## START RECORD LIST

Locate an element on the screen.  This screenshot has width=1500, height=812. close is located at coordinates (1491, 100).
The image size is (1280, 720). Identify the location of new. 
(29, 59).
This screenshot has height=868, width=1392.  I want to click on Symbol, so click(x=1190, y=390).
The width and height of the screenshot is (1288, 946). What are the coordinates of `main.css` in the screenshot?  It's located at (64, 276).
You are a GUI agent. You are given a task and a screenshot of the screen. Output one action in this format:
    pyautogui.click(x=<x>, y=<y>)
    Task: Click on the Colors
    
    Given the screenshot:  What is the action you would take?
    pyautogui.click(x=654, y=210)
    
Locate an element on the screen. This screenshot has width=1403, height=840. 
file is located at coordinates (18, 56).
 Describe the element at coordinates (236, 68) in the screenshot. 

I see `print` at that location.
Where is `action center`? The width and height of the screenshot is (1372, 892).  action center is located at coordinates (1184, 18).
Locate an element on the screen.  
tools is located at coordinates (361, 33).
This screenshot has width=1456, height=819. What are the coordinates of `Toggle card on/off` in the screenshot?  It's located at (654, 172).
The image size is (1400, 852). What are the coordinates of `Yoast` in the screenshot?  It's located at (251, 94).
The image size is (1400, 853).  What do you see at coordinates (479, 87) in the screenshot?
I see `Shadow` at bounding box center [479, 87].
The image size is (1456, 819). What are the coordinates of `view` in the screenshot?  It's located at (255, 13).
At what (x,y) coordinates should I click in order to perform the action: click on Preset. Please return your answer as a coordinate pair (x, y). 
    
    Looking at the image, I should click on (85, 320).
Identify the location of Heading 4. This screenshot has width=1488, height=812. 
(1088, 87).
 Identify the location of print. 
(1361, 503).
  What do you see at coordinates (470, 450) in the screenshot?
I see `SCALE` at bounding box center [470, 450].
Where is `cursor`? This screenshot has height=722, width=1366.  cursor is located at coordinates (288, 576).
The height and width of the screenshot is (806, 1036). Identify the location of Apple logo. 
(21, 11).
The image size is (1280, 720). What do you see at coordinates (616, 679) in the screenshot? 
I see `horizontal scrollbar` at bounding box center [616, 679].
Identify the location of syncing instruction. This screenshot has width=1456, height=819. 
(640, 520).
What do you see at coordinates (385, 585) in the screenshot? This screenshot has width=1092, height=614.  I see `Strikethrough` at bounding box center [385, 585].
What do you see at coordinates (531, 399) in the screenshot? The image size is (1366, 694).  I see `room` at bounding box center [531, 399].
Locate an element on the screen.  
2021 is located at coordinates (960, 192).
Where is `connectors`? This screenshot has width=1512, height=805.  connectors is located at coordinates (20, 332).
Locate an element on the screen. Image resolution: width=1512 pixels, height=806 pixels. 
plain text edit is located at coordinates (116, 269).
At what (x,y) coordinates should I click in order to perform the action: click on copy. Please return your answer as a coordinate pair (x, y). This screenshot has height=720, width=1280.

## END RECORD LIST

(TASK PROMPT) Return each line in the listing above that includes the word "answer".

(CORRECT RESULT)
At what (x,y) coordinates should I click in order to perform the action: click on Preset. Please return your answer as a coordinate pair (x, y). 
At what (x,y) coordinates should I click in order to perform the action: click on copy. Please return your answer as a coordinate pair (x, y). This screenshot has height=720, width=1280.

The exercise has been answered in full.